Decision implementation - Get the desired results during the Manage step

Image of the Decision Innovation decision making processDecision implementation is where thought moves to reality. In the previous steps of the decision making process, Frame, Innovate, and Decide, work has focused on generating the clarity for an outcome that will be achieved in the future. In the Manage step, the focus moves from clarifying needs/desires and decision alternatives to decision implementation, generating the envisioned results from the previous steps of the process.

Rarely does a decision sit in isolation. Decisions provide limits for or are constrained by other decisions as shown in our decision making model (also see specific decision networks for business, personal, and consumer).

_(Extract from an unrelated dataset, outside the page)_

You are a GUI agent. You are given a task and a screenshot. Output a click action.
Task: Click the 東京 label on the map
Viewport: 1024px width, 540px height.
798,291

Each choice we make is part of this integrated network, influencing or being influenced by the other decisions we have made implicitly or explicitly.

Image of communication during decision making

Decision implementation requires managing the consequences of these networks of related decisions to achieve our desired purpose or intent, individually or as part of an organization. As our three-arrow process logo suggests, the Manage step (shown in the middle) is the set of ongoing activities that manages tasks and communication associated with individual decisions as well as the overall decision network.

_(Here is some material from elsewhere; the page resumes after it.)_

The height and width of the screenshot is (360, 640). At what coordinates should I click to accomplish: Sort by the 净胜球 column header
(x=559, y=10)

Decision implementation - Managing consequences

Decisions lead to two types of consequences: actions or tasks that result from the chosen solution alternative(s), and guiding requirements that can lead to follow-on decisions needed to implement the current decision. It is important to note that a decision that is not implemented (resourced, funded, acted upon, ...) will not generate the desired future result!

Here are some questions that can help you identify possible consequences for a specific decision.

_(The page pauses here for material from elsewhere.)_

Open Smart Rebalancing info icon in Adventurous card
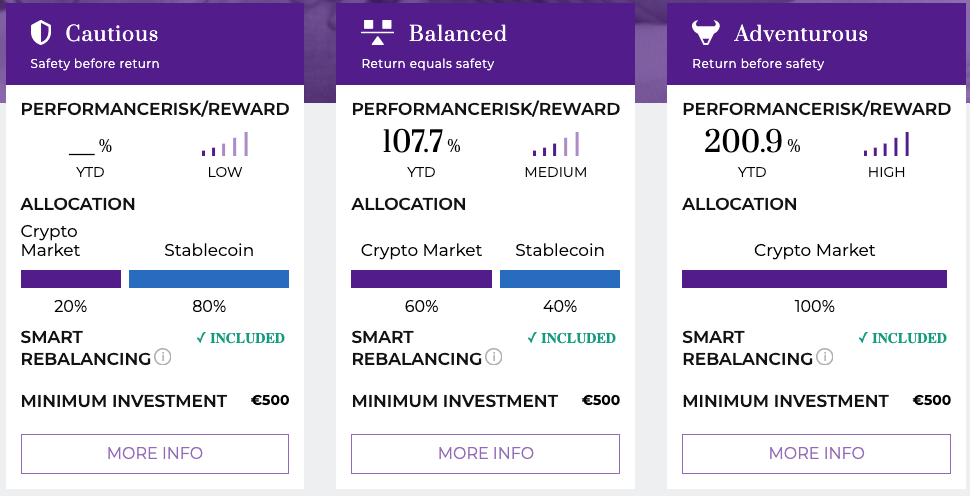Viewport: 970px width, 496px height. point(825,357)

  • What business or personal relationships might be impacted?
  • What actions or tasks are required to implement the chosen solution alternative?
  • Are there other decisions to be made to make the chosen solution a reality?
  • Does the chosen alternative have an impact on, or cause a conflict with, previously made decisions? If so, what decisions need to be revisited?
  • Who needs to know about the decision? Consider the stakeholders list created during planning decision making.
  • What actions or tasks will be required to make the transition to the envisioned new solution when decision implementation is complete? How do you deal with moving from the current state to the new state?

Guiding requirements lead to additional decisions that can be managed using our decision making process. Before focusing on tasks, we need to address the risks and opportunities for the selected solution(s).

Addressing the risks and opportunities during decision implementation

Image of risk versus reward

For each risk and opportunity identified in the Decide step, create any tasks that you can think of that would help reduce the risks or enhance the opportunities. Risk and opportunity actions can be handled in three possible ways and the tasks need to be appropriate for the chosen risk mitigation or opportunity acceleration approach:

  • Monitoring Actions: Define a task that will help you monitor the situation for some indication that the risk or opportunity is about to occur or has occurred. Once a risk or opportunity becomes a reality, new decisions and actions will likely be required if the situation and facts supporting the original decision alternative have changed. Monitoring actions can also be used to trigger conditional actions.
  • Preventative or Acceleration Actions: Define a task that would help prevent a risk or accelerate an opportunity.
  • Conditional Actions: Define a task that would put something in place in advance that will deal with a risk or opportunity dynamically.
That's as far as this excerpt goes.